Samdoria's ultras wave flags before kick off vs Cosenza
Samdoria's ultras wave flags before kick off vs Cosenza(Image credit: Getty Images)

Watching a Sampdoria game evokes grainy television images of European nights and great champions.

It awakens memories of the club's unforgettable 1991 Scudetto and its heroes.

Gianluca Vialli with his impertinent smile and laughing eyes, Roberto Mancini's proud gaze and ever-perfect quiff, plus David Platt, Attilio Lombardo and Ruud Gullit.

'Gullit is like deer coming out of the forest'

It also brings to mind the Serbian former coach Vujadin Boskov, whose malapropisms such as "Gullit is like deer coming out of the forest", kept plenty entertained, and president Paolo Mantovani, the man who took the team to domestic and European glory.

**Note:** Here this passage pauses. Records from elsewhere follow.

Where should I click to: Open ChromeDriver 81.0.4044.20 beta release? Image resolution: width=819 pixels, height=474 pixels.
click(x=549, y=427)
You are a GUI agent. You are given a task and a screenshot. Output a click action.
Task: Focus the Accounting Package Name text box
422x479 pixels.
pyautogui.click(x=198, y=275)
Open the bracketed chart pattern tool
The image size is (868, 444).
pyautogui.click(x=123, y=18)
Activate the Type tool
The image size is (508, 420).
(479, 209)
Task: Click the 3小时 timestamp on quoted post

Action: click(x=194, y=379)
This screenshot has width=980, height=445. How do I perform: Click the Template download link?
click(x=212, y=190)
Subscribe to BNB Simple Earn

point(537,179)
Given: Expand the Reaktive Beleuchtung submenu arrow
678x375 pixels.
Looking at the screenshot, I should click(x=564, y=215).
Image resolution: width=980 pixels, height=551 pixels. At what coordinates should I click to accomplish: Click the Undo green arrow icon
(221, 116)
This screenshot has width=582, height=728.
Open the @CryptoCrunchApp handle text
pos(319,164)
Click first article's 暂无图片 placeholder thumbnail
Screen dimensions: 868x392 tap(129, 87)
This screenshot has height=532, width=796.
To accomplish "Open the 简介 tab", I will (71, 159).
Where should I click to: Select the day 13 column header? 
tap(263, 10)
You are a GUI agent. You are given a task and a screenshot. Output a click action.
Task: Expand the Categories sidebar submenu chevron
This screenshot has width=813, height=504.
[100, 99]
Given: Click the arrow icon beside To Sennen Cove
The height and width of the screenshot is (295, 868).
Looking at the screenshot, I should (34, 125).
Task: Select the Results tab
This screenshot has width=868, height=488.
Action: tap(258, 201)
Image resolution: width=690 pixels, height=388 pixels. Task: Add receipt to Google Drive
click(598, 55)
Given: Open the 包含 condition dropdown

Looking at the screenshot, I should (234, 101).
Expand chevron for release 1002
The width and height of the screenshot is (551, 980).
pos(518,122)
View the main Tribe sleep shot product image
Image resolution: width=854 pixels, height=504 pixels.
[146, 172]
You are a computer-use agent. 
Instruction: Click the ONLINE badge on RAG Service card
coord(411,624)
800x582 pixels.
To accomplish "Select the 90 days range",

Sampdoria, however, have long been none of these things. Their decline began with the death of Riccardo Garrone, club sponsor during the golden years, as CEO of oil firm ERG, then president of the club until his January 2013 death.

His son Edoardo's brief presidency, handover to Roman businessman Massimo Ferrero the following year and the latter's sporting and managerial policies eventually sank the club, pushing it to the brink of bankruptcy in a 2023 to forget.

Vialli's tragic passing preceded the club finishing bottom of Serie A with only three wins all season.

This term the club, saved from financial disaster by ex-Leeds chairman Andrea Radrizzani and business partner Matteo Manfredi, failed to avoid the drop into the third tier for the first time.

How did it all end up like this?

Dark Clouds

In search of traces of past glory and the ruins left by more than a decade's woe, FourFourTwo head to Sampdoria's home game against fellow strugglers Cosenza, alongside lifelong fans Piero Mirulla and Silvio Regis.

For every home match, the two follow their heart and make the four-hour, 200-mile journey south-west to Genoa from Vicenza, near Venice.

We decide to meet at the Kafesito bar on Via del Piano, where supporters gather before matches.

Located in the Marassi district, along the banks of the Bisagno river-cum-stream, it's a few steps away from the Gradinata Sud, Sampdoria's home end at the venerable Stadio Luigi Ferraris they share with Genoa, now the city's only Serie A club.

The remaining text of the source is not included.